Он вздохнул, потирая руками волосы, а потом решительно помотал головой.
– Нет. Я не хочу ее будоражить, пока не буду знать наверняка, что Бо Джонсон жив. И даже тогда… Что, черт возьми, он себе возомнил? Заявляется, как будто претендует на что-то. Он сам ушел, сам бросил Эстер.

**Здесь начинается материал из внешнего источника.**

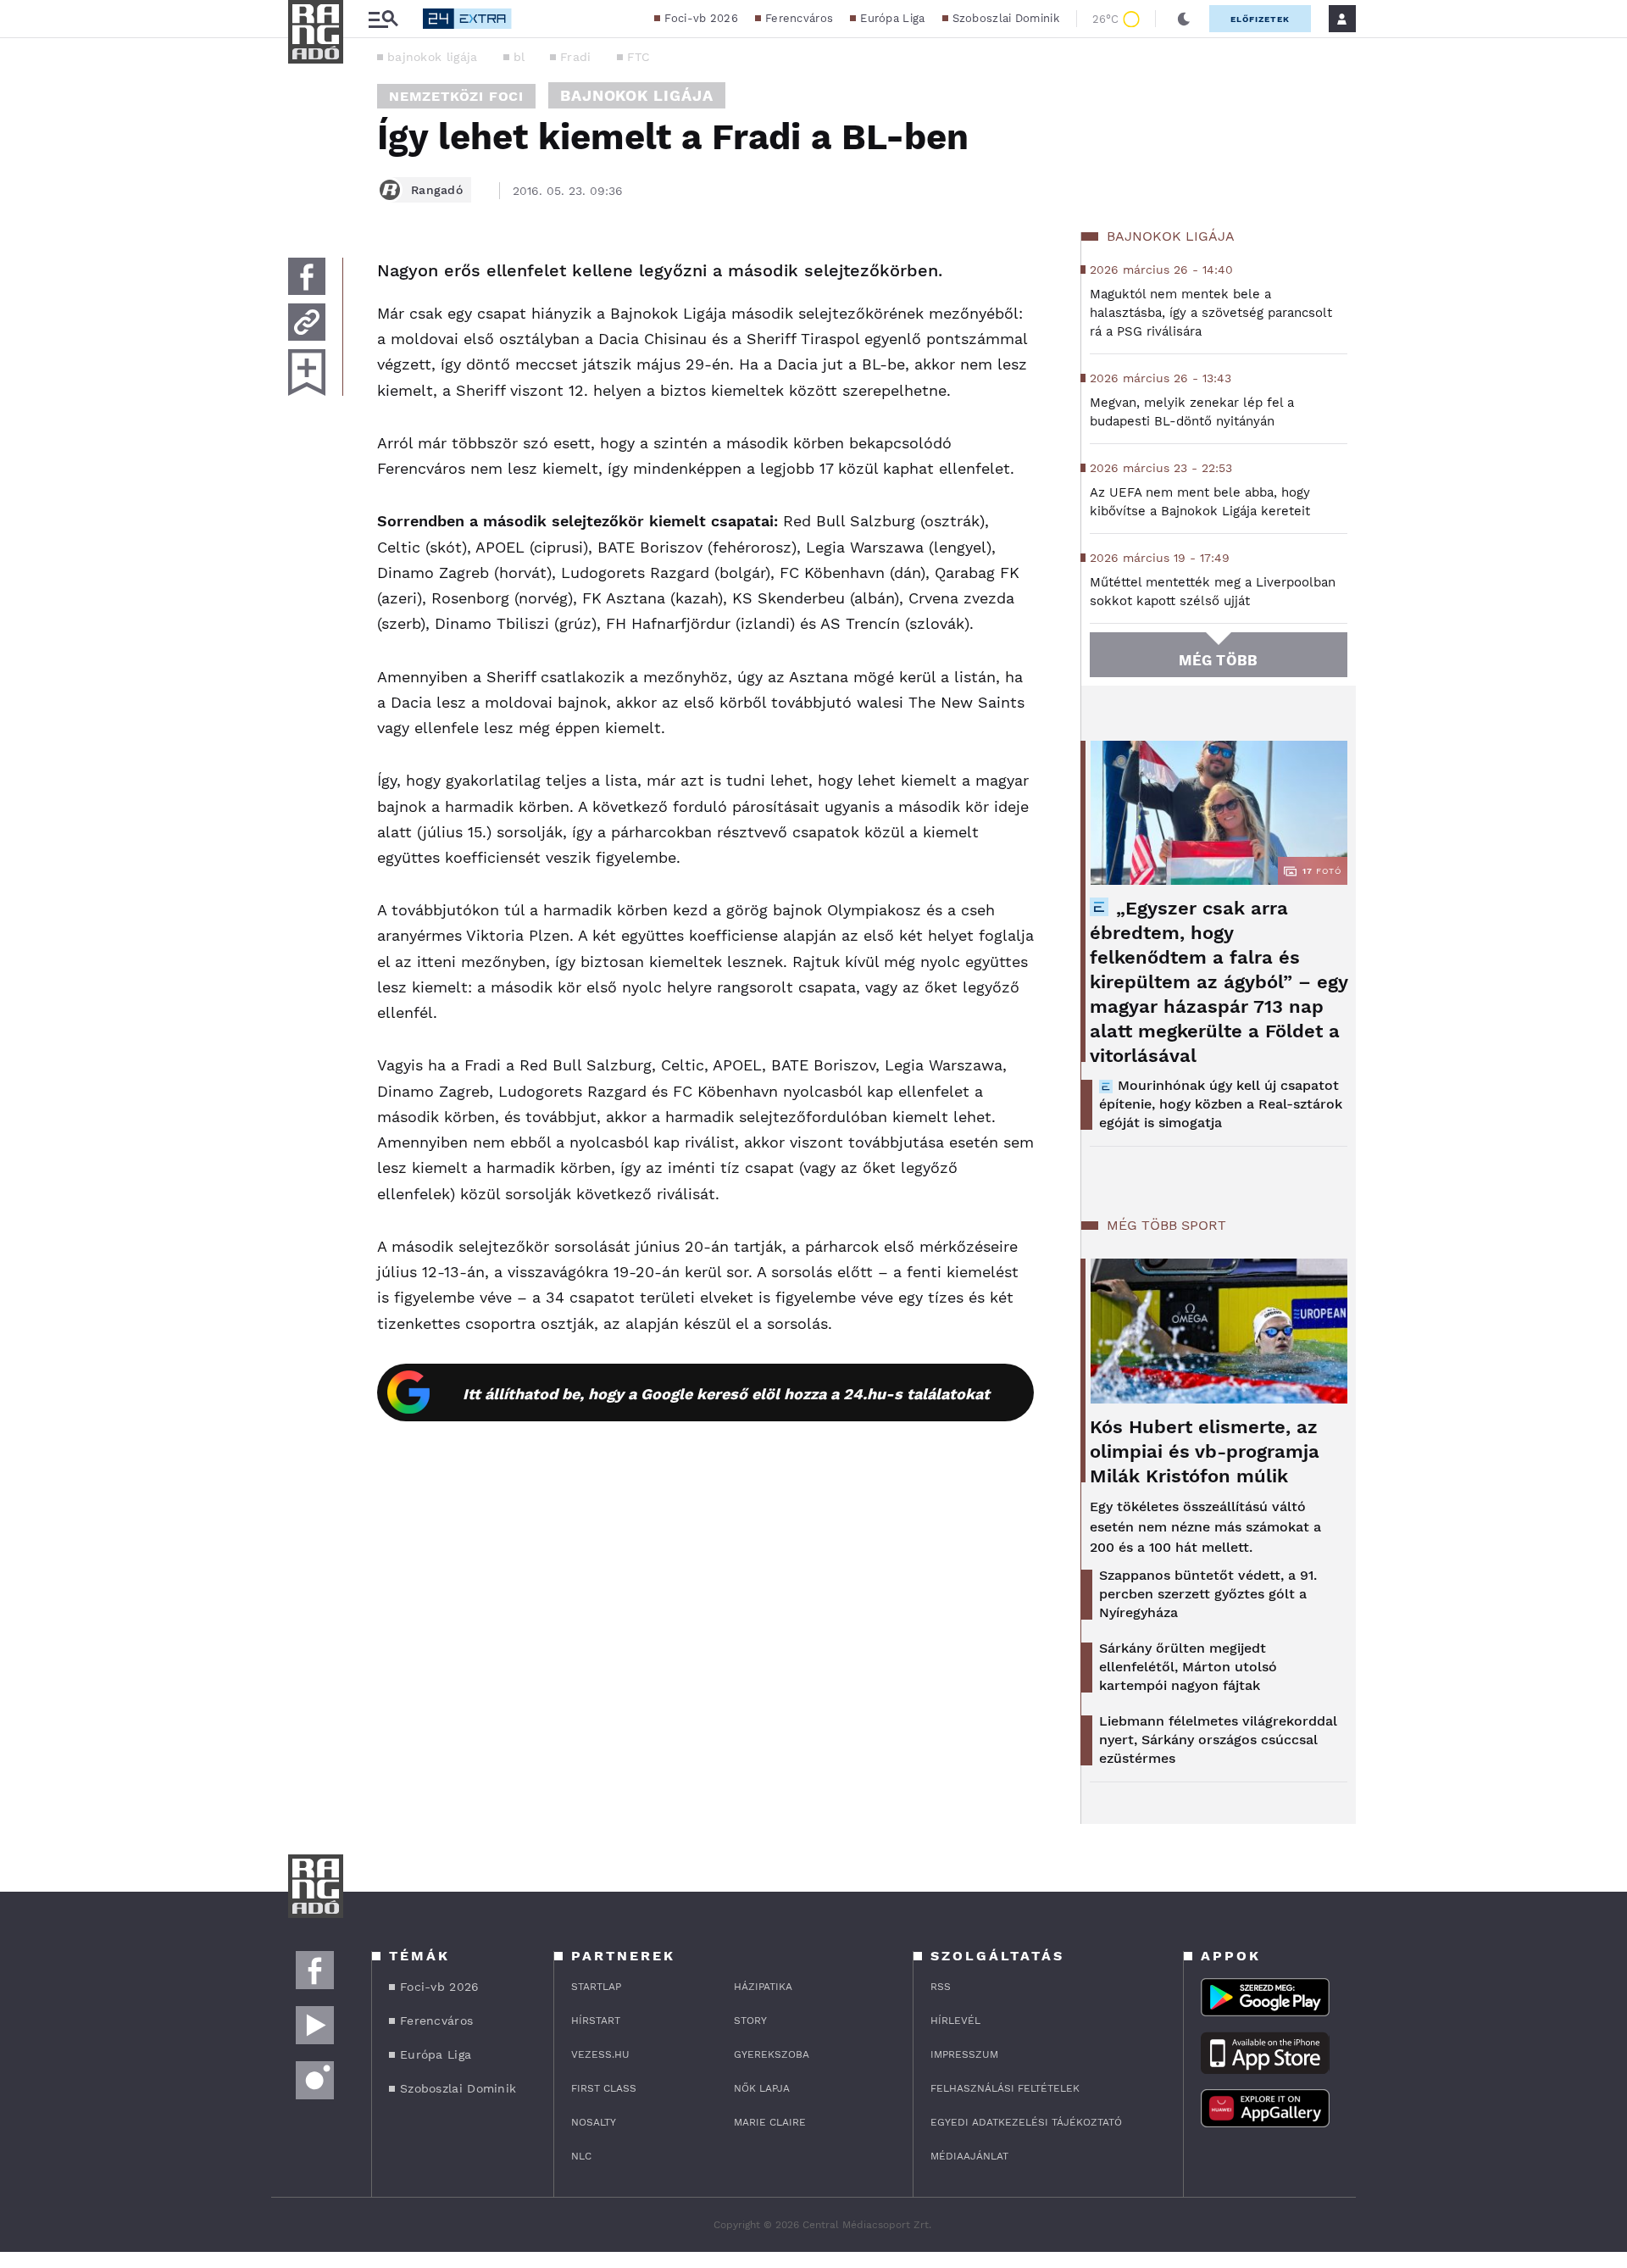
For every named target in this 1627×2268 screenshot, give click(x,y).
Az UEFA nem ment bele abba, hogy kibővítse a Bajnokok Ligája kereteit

– Не уверен, что все так просто, – сказал я. Легко судить, когда ты всего не знаешь и не понимаешь.
– Он не наша семья! – Голос Мани стал громче и резче.
– Тсс. Потише, парень.
Он понизил голос, но наклонился ко мне, чтобы я все расслышал:
– И вы – не наша семья, Ламент. Вы не станете нам семьей просто потому, что вам так удобнее. Я, Элвин, Ли Отис и Эстер – мы семья. Мама и Арки – семья. Но не Мод Александер со своей «Ave Maria». Не Бо Джонсон. И не вы.
Мани снова источал враждебность. А я устал. От него. От дивана под собой. От нерешительности и сомнений, которые сопровождали каждый мой шаг, каждое действие.